WORK REQUIRED
Reproduce word for word the part of the derivative thread that starts at the words "so it happens" and ends after the words "you to check.".

++++ PAGE EXTRACT ++++

1. ## derivative

find all the points on the graph x^4+y^4+2=4xy^3

2. Originally Posted by eayettey
find all the points on the graph x^4+y^4+2=4xy^3

Do you mean graph it?

Since the title mentioned a derivative we can use implicit differentation to find it.

$\displaystyle 4x^3+4y^3\frac{dy}{dx}=4y^3+12xy^2\frac{dy}{dx}$

From here you can solve for $\displaystyle \frac{dy}{dx}$

3. i have this same problem and it says "Find all points on the graph x^4+y^2+2=4xy^3 at which the tangent line is horizontal" He forgot to add "the tangent line is horizontal". This same problem is getting me too

4. Originally Posted by gtgamer140@yahoo.com
i have this same problem and it says "Find all points on the graph x^4+y^2+2=4xy^3 at which the tangent line is horizontal" He forgot to add "the tangent line is horizontal". This same problem is getting me too
Ahhhh so now we can finish

So we know at the horizontal tangents that the derivative is zero

$\displaystyle \frac{dy}{dx}=0$

Now using the equation from above we get

$\displaystyle 4x^3+4y^3\frac{dy}{dx}=4y^3+12xy^2\frac{dy}{dx}$

$\displaystyle 4x^3=4y^3 \iff y=x$

Now if we plug this back into the original equation we get

$\displaystyle x^4+y^4+2=4xy^3$ setting $\displaystyle y=x$ we get

$\displaystyle x^4+x^4+2=4x^4 \iff 0=2x^4-2 \iff 0=2(x^4-1)$

$\displaystyle 0=2(x^2-1)(x^2+1) \iff 0 =2(x-1)(x+1)(x^2+1)$

so it happens when $\displaystyle x=\pm 1$

So when x=1 we get

$\displaystyle 1+y^4+2=4y^3 \iff y^4-4y^3+3=0$

Now by the rational roots theorem we know the only possible rational roots are $\displaystyle \pm1, \pm 3$

If you check on y=1 works so (1,1) is a horizontal tangent

I will leave the other cases for you to check.

Note there may be other Real roots

++++ ITEMS ++++

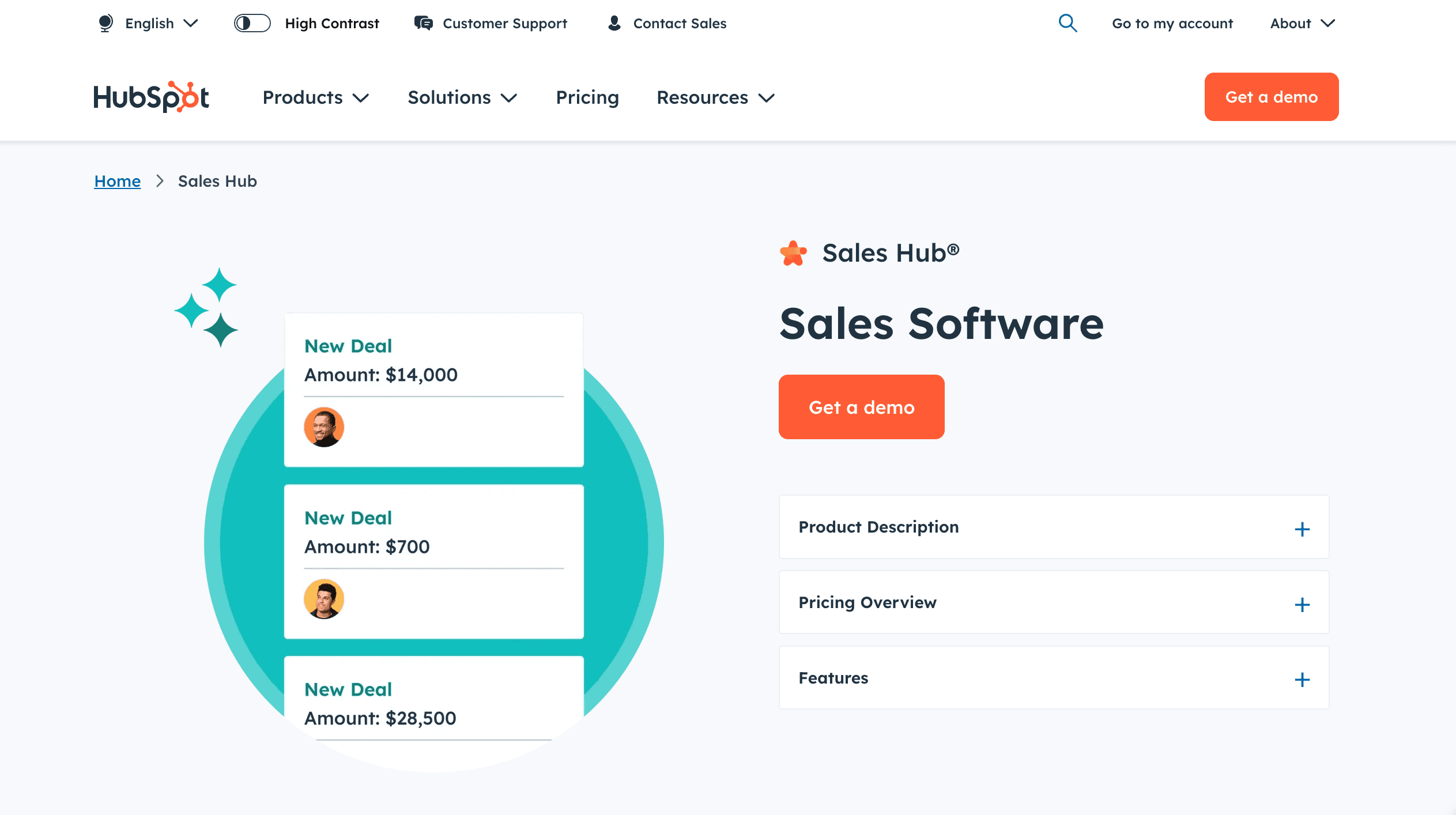Click the AI sparkle diamond icon

pos(206,307)
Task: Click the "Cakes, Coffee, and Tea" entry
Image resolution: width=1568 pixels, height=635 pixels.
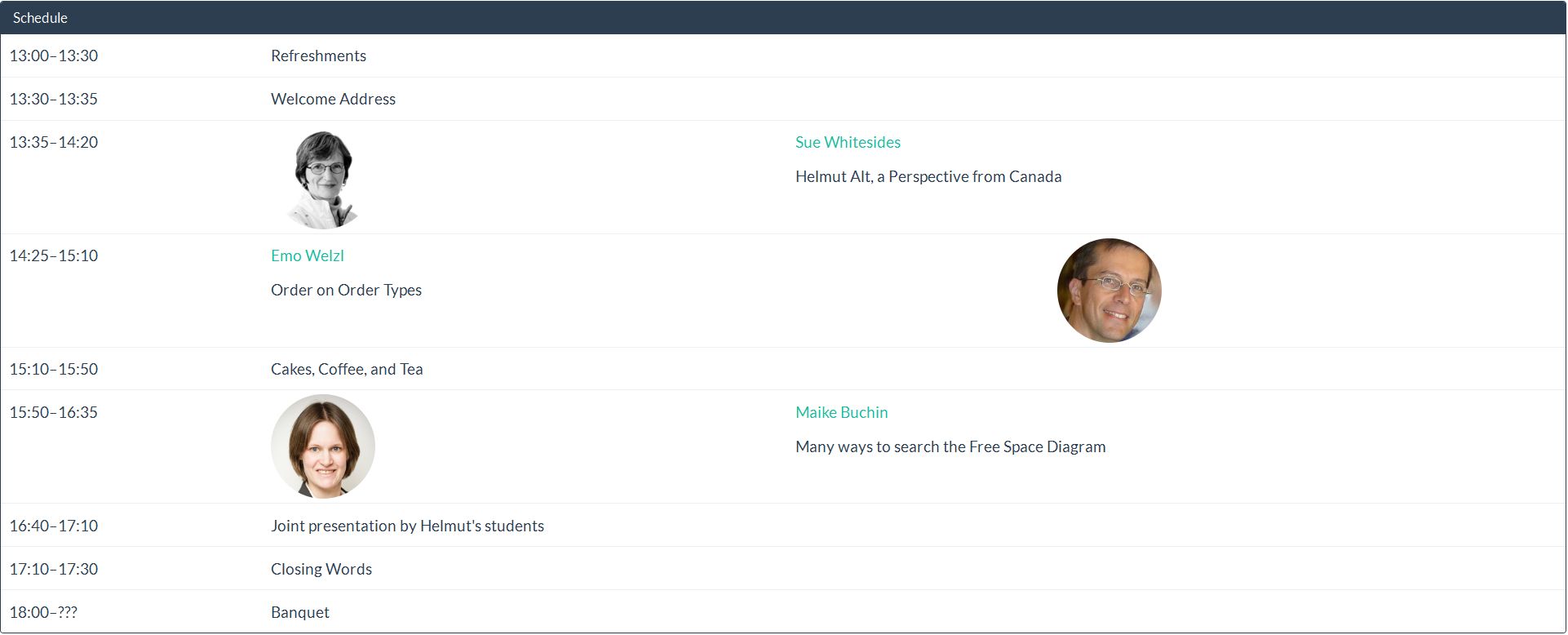Action: [347, 369]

++++

WRITTEN RESPONSE
so it happens when $\displaystyle x=\pm 1$

So when x=1 we get

$\displaystyle 1+y^4+2=4y^3 \iff y^4-4y^3+3=0$

Now by the rational roots theorem we know the only possible rational roots are $\displaystyle \pm1, \pm 3$

If you check on y=1 works so (1,1) is a horizontal tangent

I will leave the other cases for you to check.